Dans l'oreille d'Alan, tombait cette passion d'ailleurs et éveillait sa curiosité déjà largement piquée par Mélanie elle-même. Il se faisait un plaisir de lui poser des questions et elle adorait y répondre. Alan ne l'interrompait pas autant absorbé par son récit que par son enthousiasme et sa beauté. Animés par une profonde affection pour le continents, ils partageaient leur expérience du Nord et du Sud de l'Amérique ; ils planifiaient même d'autres voyages, d'autres lieux, cultures et découvertes. Bien qu'aucun d'eux ne le mentionna, il était évident qu'ils espéraient accomplir ces périples ensemble, et des regards complices se glissèrent entre eux.

Ils avaient bien plus en commun que ce qu'ils soupçonnaient tous les deux de l'un comme de l'autre. Ils se comprenaient et arrivaient désormais à mieux se cerner.
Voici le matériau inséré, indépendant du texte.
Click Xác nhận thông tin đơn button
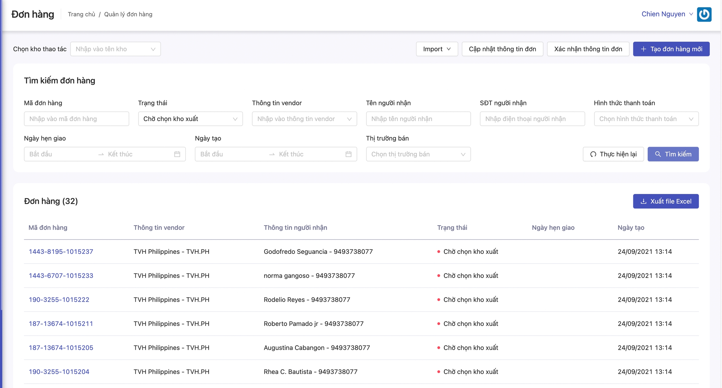722x388 pixels. (588, 49)
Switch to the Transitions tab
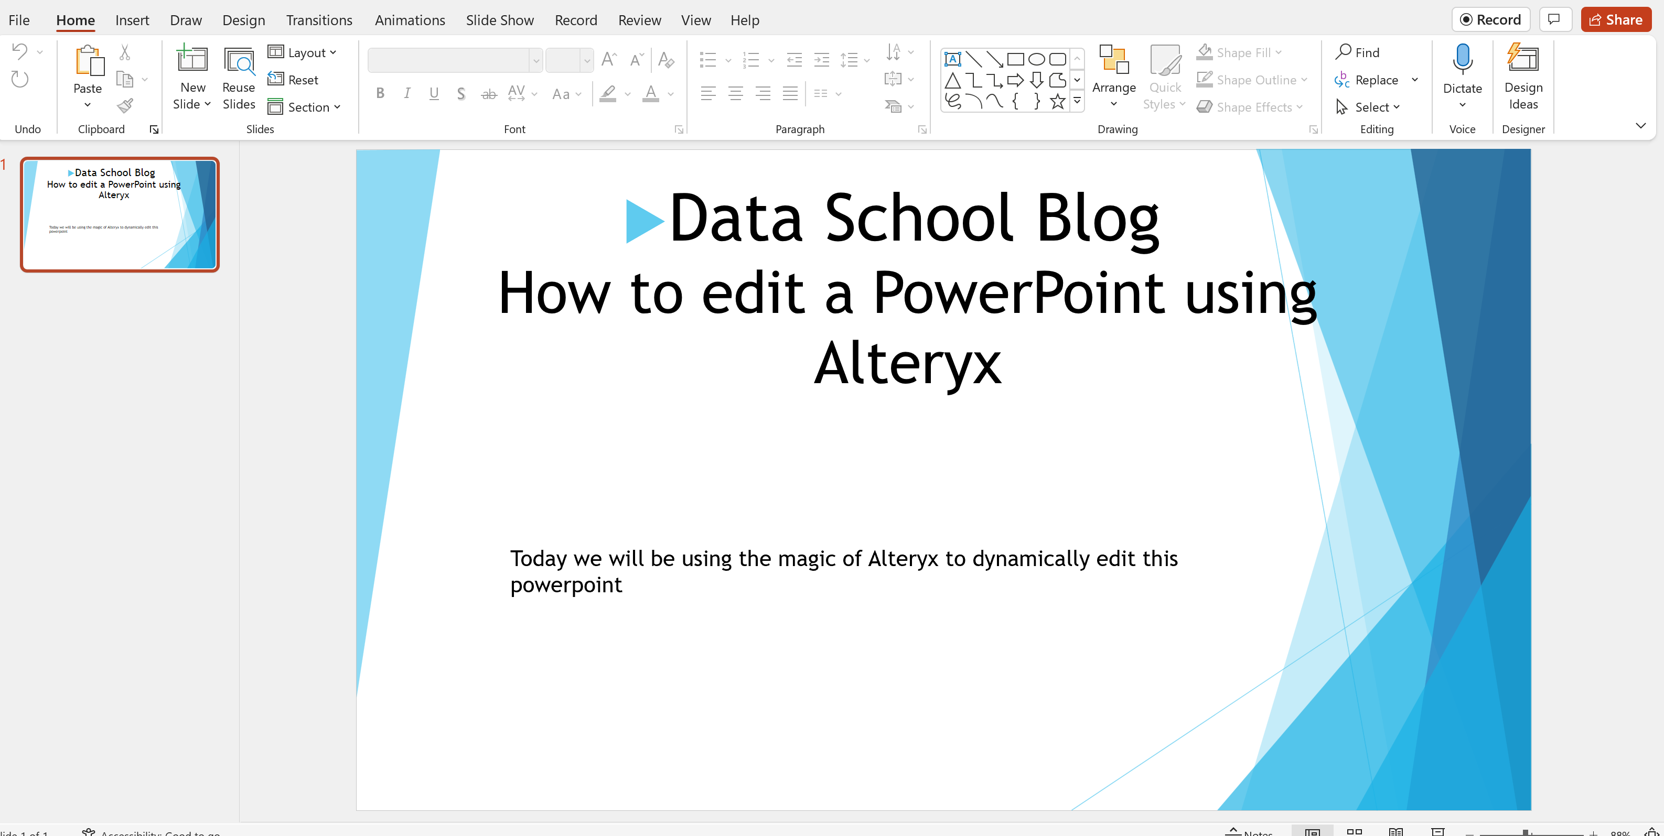 pyautogui.click(x=319, y=20)
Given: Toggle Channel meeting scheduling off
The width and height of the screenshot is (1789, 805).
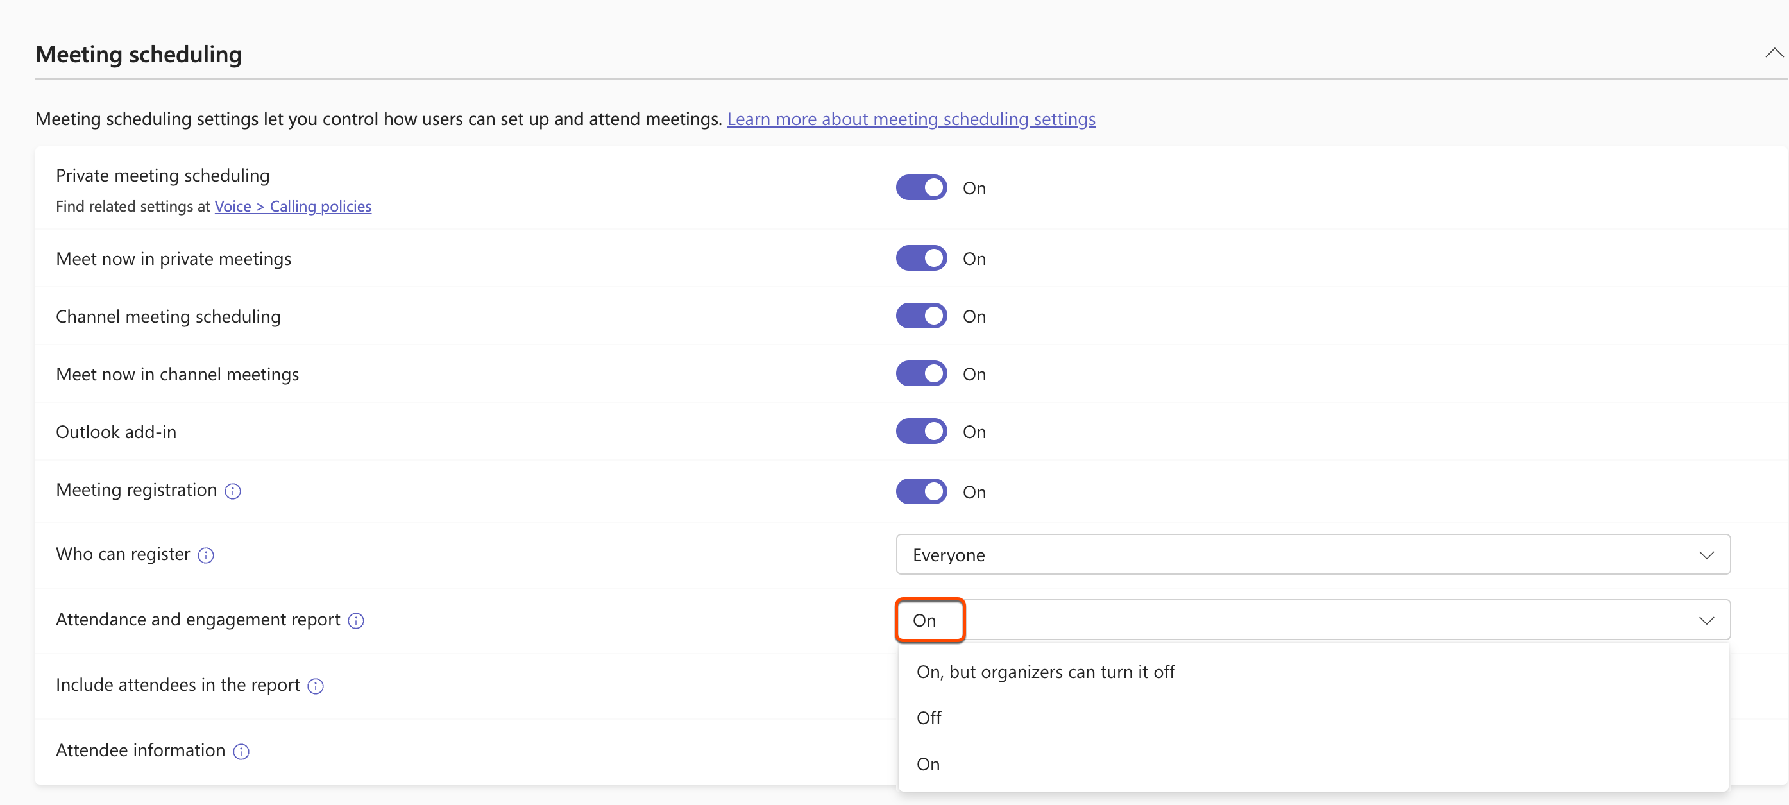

Honnêtes, l'un comme l'autre, la confiance qui prend souvent des mois à se construire, se construisait en un temps record entre eux. L'ambiance de la pièce avait radicalement changé, le néon de la haute lampe qui donnait la couleur rougeâtre aux murs semblait jouer avec eux ; après l'ambiance enflammée d'embarras qu'ils avaient connue peu avant, il donna chaleur et familiarité à leurs discussions. Tout autour d'eux se réchauffait petit à petit, l'enthousiasme inné de Mélanie et Alan n'y était pas étranger. Tous deux comprenaient vite qu'ils étaient faits de manières similaires et pour s'entendre, alors rien ne perturbait leurs échanges, ni les hésitations de Mélanie ni les maladresses de Alan, tout ceci se pardonnait aussitôt par leur indulgence commune.

Les heures passèrent à une vitesse insoupçonnée. Pour l'un comme pour l'autre, ils étaient une source d'échanges infatigable. C'est lorsque Mélanie lâcha un bâillement.

« On devrait dormir...

- Tu travailles demain ?

- Seulement le soir.

- D'accord. - elle se réjouissait d'au moins pouvoir le voir un peu plus, mais elle ne s'attendait pas à ce qu'il se leva tout de suite, et elle ne put cacher sa déception - Merci et bonne nuit, je suppose..

- Fais de beaux rêves Mélanie. »

La jeune femme se glissa sous les draps et commença à fermer les yeux. Alan se pencha vers elle et repoussa en une caresse du bout de s doigts les quelques mèches qui dégringolaient et cachaient son front et ses paupières. Ce geste les surprit tous les deux ; Mélanie qui ouvrit tout de suite les yeux ne s'attendait pas à un tel contact et Alan s'étonnait de l'incroyable douceur de ses cheveux.

Plongés les regards de l'un et l'autre, il fallut qu'un bruit de porte les rappela à la réalité ; Alexis s'était levé et allait à la cuisine. Alan se tourna par instinct vers le bruit et lorsqu'il se retourna vers Mélanie celle-ci avait baissé la tête, clos ses yeux et se blottissait dans son lit. La lumière donnait une impression de filtre à la pièce et elle semblait s'endormir dans un bain de grenadine lorsque Alan quitta la pièce en éteignant la lampe, espérant trouver le sommeil et peut-être rêver.